By Holly Straut-Eppsteiner
The Senate recently passed a disastrous tax bill, which represents a terrible deal for middle-class families and will disproportionately benefit wealthy filers and corporations. In addition to the fundamental unfairness in these tax breaks, Americans should be concerned about cuts in funding and access to health and safety net programs that millions of families rely on, which will be a direct result of the trillions of dollars the federal government will lose from this massive tax giveaway.
Republican legislators like Senate Majority Leader Mitch McConnell promise Americans tax breaks that will “put more money into the pockets of the middle class.” In reality, Republican tactics have amounted to a bait and switch ― providing minor concessions to appease middle-income voters as a red herring to push through substantial tax cuts that primarily benefit wealthy filers and corporations. Individuals with low and moderate incomes, in fact, will suffer under the bills passed by both the House and Senate. Corporate tax breaks will be permanent, but individual cuts will expire by 2025. A report by the Congressional Budget Office found that under the current Senate bill, filers with incomes under $30,000 per year will be worse off by 2019 and those who earn under $75,000 will experience a tax hike by 2027. Moreover, workers are unlikely to benefit from tax breaks benefitting their corporate employers. This week, the Senate is making changes to their bill to appease Senators who have withheld support. Nevertheless, we can expect that the bill’s fundamental structure will remain unchanged.

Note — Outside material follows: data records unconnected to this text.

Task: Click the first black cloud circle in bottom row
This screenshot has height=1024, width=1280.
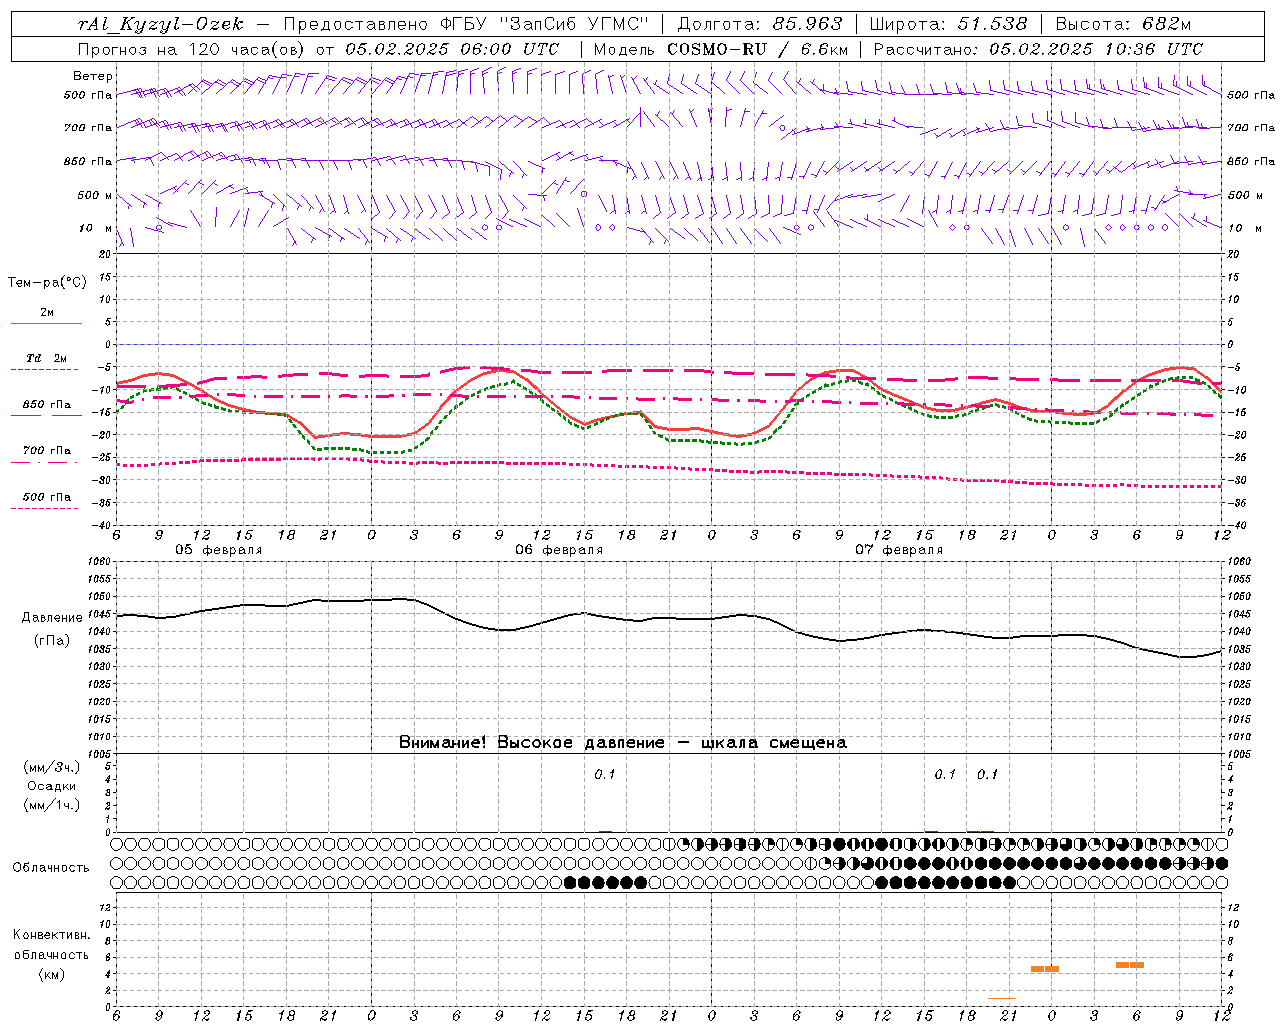Action: (571, 882)
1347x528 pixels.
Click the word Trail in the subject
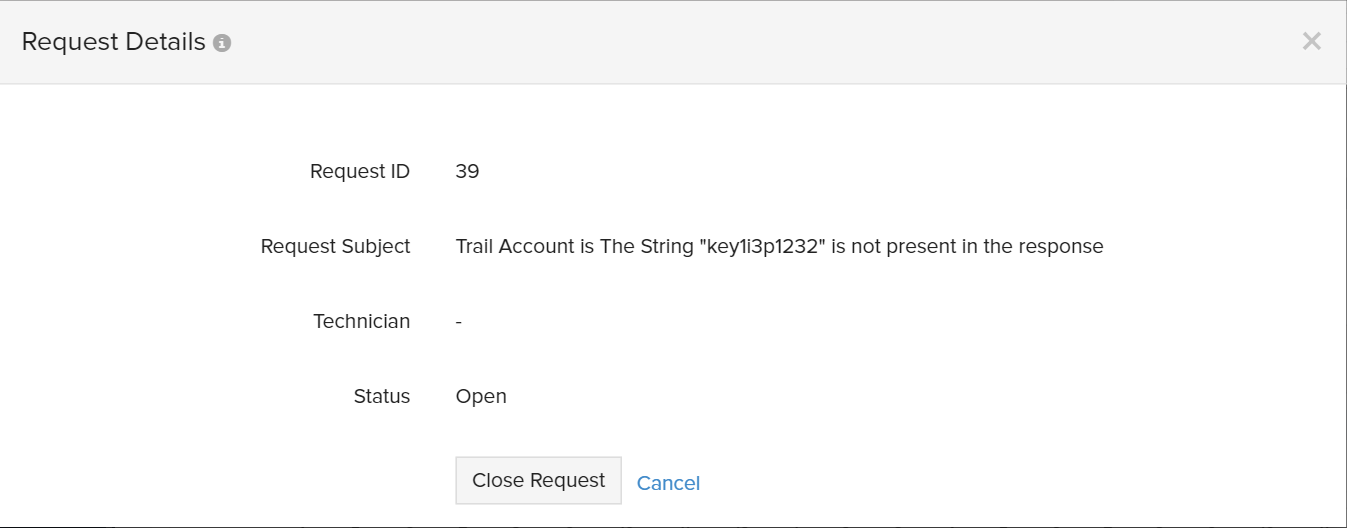tap(476, 246)
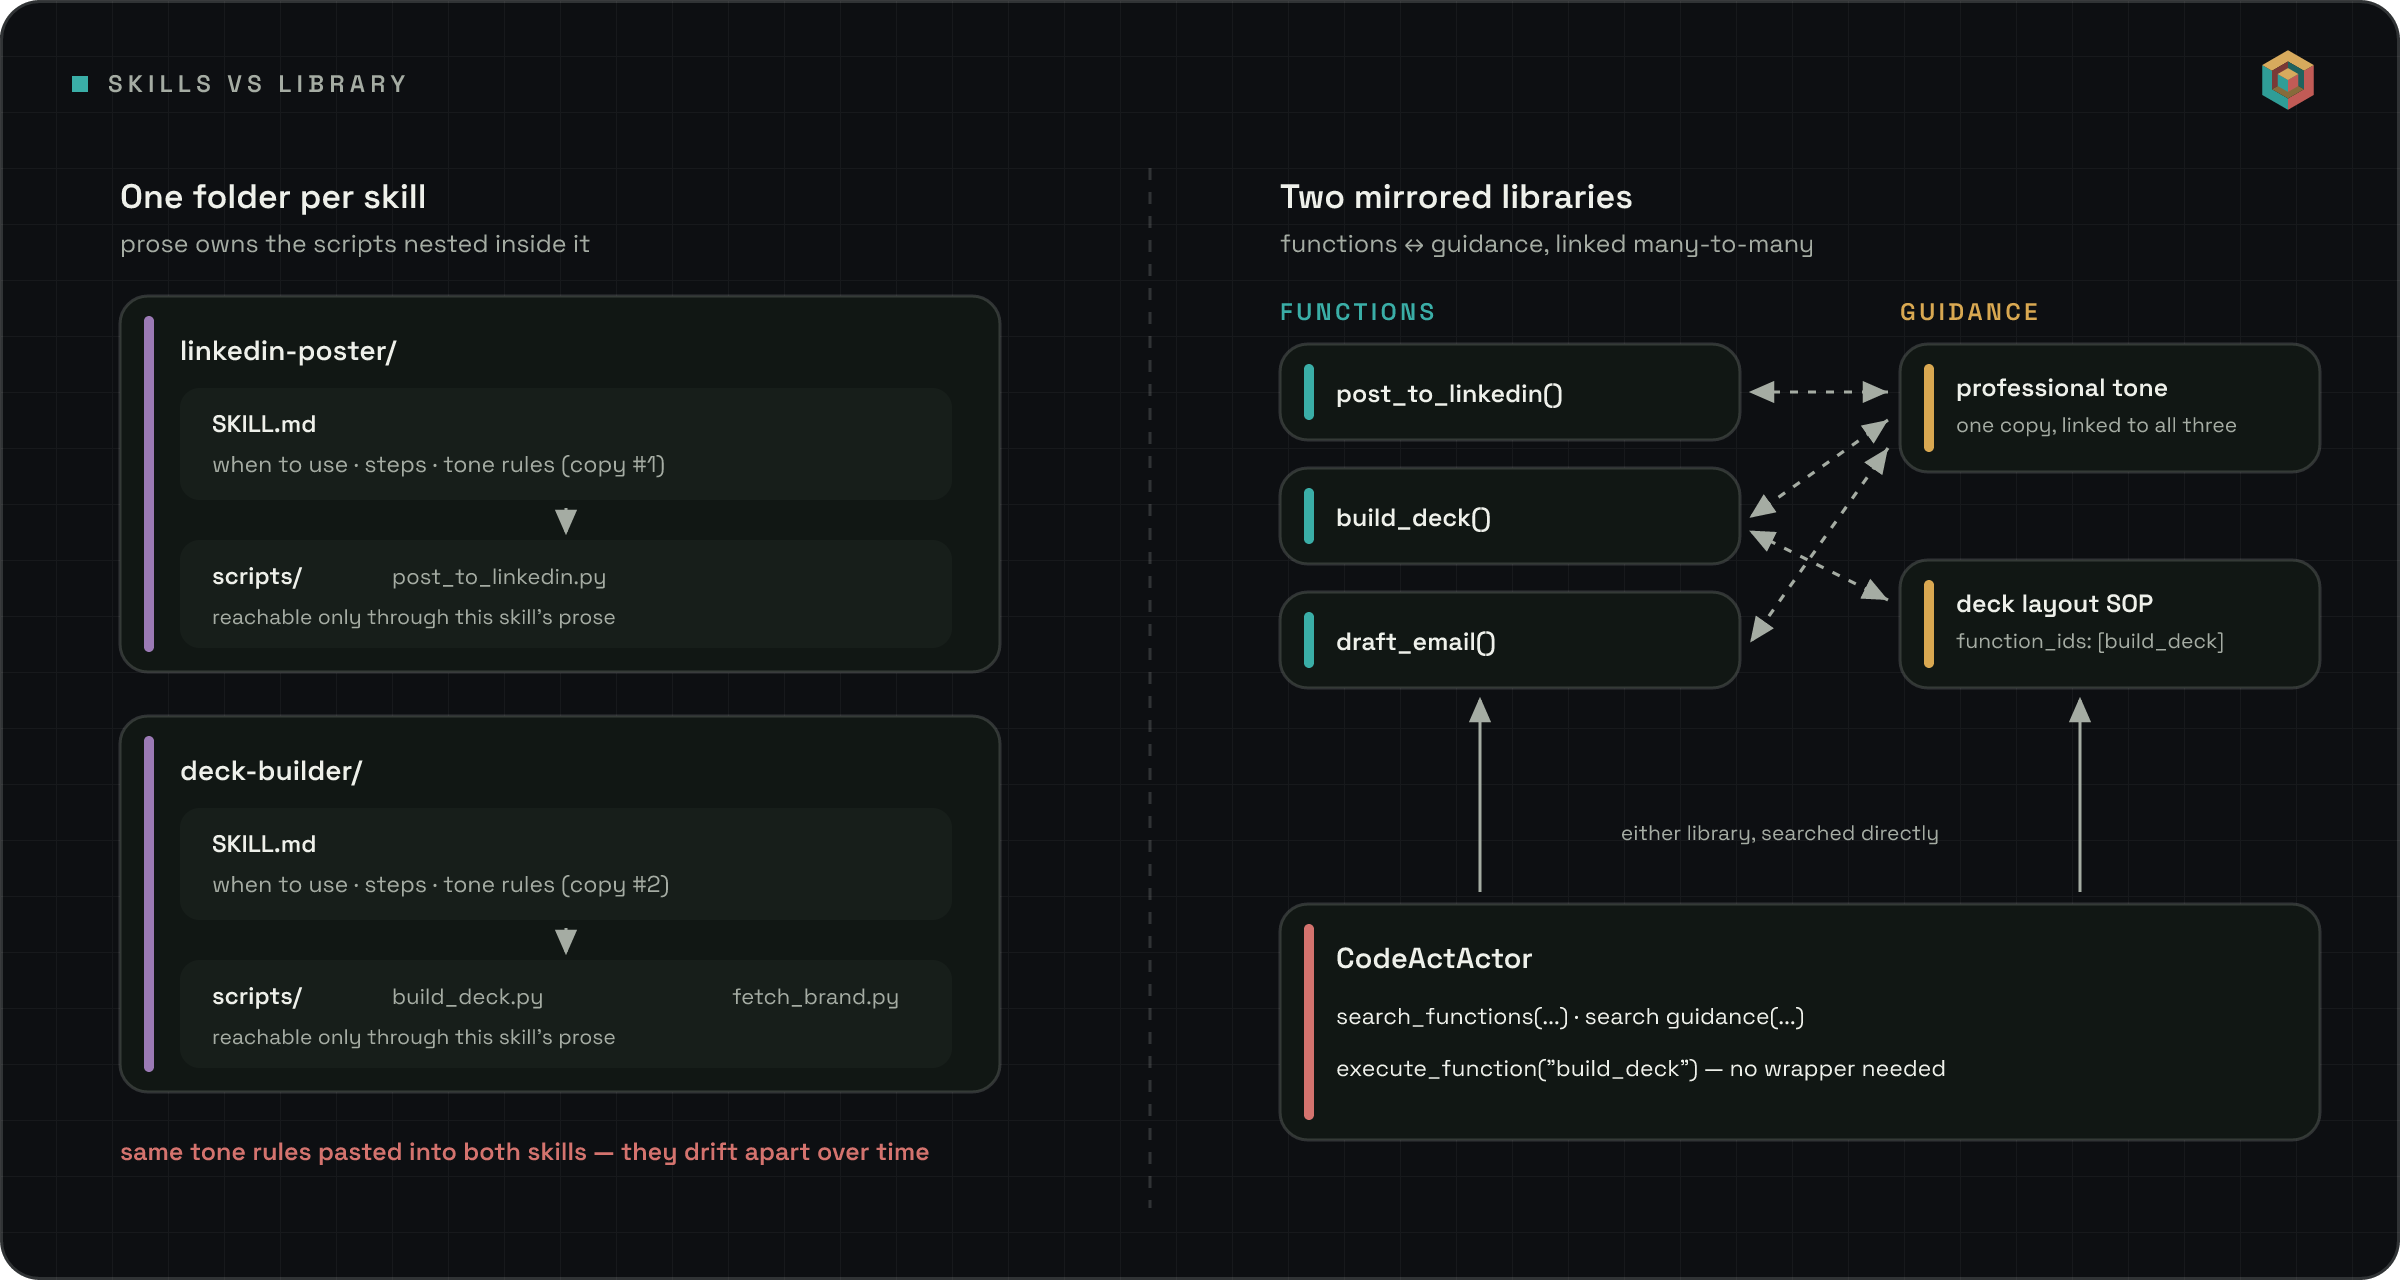This screenshot has width=2400, height=1280.
Task: Click the GUIDANCE column heading
Action: click(x=1969, y=312)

The tax cuts benefitting the wealthy will come at a tremendous cost to federal revenues, adding $1.5 trillion to the deficit over the next decade. Republicans explain away this debt using dubious and unsubstantiated claims that the cuts will pay for themselves through economic growth (they won’t). Republicans in Congress have openly admitted that spending cuts will be necessary. Senator John Kennedy (R-LA), for example, has stated, “There’s no way you’re going to be able to do tax cuts that pay for themselves.” Senator Rand Paul (R-KY) said, “My opinion has always been that you pay for a tax cut with spending cuts.” As a result of this bill, we can expect detrimental losses to health and safety net protections that working families rely on.
This has been particularly transparent in the Senate’s recent plan to repeal the individual mandate to fund corporate tax breaks. This repeal represents a full-on assault to defund the Affordable Care Act. As we enter into the holiday season, the ACA is something we should all be thankful for: since the passage of the ACA, nearly 20 million people have gained health insurance. Despite recent repeated efforts to fully repeal the ACA, enrollment rates are up 47 percent this year compared with the same period last year, with more than 1.5 million people having signed up for coverage during the first 11 days of enrollment alone. The Congressional Budget Office has estimated that repealing the individual mandate would increase the uninsured rate from 11 percent to 16 percent. This means by 2027, 13 million more people will be without health insurance. The repeal would also raise premiums by 10 percent and increase instability in insurance markets.
Although other spending cuts for crucial programs are not currently included in the legislation that enacts tax cuts, the Congressional budget resolution provides a vision of what to expect. The resolution called for $5.8 trillion in cuts to safety net programs over the next 10 years. These cuts will restrict access to health care, education, housing, and other basic needs for working families. Specific areas include $1.8 trillion in cuts to Medicaid, Medicare, and other health entitlement program, $653 billion in cuts to income security programs like the Supplemental Nutrition Assistance Program (SNAP), SSI, and TANF, and $800 billion to non-defense programs, including education, transportation, childcare, low-income housing assistance, services for the elderly, medical and scientific research, and environmental programs.
Safety net programs are critical sources of support for American families. Economists found that Medicaid has helped between 2.6-3.4 million people avoid poverty. Medicare supports 55.5 million seniors and adults with disabilities, more than half of whom had incomes less than $26,200 last year. Programs including SNAP, SSI, Housing subsidies, refundable tax credits like the EITC and Child Tax Credit, TANF, also have a powerful impact, lifting tens of millions of Americans out of poverty. Yet the new tax scheme by Congressional Republicans threatens the stability of these programs to benefit the one percent, who stand to gain the most from proposed cuts.
Despite progress in recent years, we have a long road ahead to end poverty in the United States: 40.6 million people remained living in poverty last year, including more than 13 million children and 4.6 million seniors. The share of the poor population living in severe poverty is at its highest rate since 1996. Meanwhile, the top one percent has experienced 160 percent income growth since 1979. If we are serious about overcoming poverty and improving the health and wellbeing of working families, Americans should be cautious not to be fooled by the empty promises of this tax bill and the threats it poses to critical programs over the next decade.
Holly Straut-Eppsteiner is a Public Policy Fellow at the Center for Community Change.